[Lines of data]
※ ※ ※

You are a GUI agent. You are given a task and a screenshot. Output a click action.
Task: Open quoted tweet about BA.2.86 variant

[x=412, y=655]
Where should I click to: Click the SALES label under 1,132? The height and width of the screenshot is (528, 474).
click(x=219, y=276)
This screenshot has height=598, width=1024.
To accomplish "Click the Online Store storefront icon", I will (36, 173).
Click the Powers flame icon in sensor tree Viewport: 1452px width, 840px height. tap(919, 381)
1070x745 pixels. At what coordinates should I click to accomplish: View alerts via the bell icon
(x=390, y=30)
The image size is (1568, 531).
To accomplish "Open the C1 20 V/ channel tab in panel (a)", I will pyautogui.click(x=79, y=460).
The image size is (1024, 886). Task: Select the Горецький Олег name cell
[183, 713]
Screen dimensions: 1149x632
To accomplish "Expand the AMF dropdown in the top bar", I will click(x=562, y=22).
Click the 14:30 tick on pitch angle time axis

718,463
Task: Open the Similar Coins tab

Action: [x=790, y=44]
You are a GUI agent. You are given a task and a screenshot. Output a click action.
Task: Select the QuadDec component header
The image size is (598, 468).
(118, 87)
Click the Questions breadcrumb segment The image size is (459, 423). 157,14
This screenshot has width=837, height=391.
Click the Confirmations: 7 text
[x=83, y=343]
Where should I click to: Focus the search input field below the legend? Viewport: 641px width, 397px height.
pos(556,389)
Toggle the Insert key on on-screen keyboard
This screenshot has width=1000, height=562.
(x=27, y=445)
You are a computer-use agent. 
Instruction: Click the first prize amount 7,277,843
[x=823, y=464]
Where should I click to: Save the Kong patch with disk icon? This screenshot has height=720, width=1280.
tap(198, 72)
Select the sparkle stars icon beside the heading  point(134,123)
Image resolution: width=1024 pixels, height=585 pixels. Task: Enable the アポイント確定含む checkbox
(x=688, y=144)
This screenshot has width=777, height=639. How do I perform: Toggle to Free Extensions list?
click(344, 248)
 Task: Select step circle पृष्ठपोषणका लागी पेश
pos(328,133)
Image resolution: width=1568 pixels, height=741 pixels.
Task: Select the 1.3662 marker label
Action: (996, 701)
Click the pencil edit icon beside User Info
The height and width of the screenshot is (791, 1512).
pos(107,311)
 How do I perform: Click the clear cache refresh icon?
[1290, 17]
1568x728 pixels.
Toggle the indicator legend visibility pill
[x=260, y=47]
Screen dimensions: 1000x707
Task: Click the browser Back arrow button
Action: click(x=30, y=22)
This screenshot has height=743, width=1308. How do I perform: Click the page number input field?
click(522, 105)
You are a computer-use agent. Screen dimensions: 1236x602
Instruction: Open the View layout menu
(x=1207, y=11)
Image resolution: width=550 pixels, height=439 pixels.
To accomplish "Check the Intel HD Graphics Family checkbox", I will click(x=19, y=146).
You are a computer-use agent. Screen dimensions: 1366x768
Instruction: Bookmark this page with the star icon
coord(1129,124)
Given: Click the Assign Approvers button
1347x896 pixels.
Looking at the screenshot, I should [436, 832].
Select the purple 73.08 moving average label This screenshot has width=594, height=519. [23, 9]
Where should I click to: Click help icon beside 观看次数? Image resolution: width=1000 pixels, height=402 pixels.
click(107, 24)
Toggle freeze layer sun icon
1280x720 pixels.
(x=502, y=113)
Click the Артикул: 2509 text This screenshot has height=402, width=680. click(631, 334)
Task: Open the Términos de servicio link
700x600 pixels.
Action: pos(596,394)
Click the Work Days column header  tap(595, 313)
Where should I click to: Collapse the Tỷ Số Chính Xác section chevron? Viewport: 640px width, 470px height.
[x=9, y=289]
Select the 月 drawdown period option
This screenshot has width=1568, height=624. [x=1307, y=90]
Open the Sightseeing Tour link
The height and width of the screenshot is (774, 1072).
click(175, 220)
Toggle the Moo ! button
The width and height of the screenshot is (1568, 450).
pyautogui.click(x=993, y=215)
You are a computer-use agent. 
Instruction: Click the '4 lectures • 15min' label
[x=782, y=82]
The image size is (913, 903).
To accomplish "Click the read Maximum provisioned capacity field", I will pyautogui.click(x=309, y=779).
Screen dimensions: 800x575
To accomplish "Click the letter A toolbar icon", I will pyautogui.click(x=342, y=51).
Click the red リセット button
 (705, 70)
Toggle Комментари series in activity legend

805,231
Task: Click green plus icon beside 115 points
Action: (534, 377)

※ ※ ※

WHAT IS NEEDED
Copy every line above that contains the word "computer". Matching is case-sensitive.

TASK ANSWER
You are a computer-use agent. 
You are a computer-use agent. Screen dimensions: 1236x602
You are a computer-use agent. Screen dimensions: 1366x768
You are a computer-use agent. 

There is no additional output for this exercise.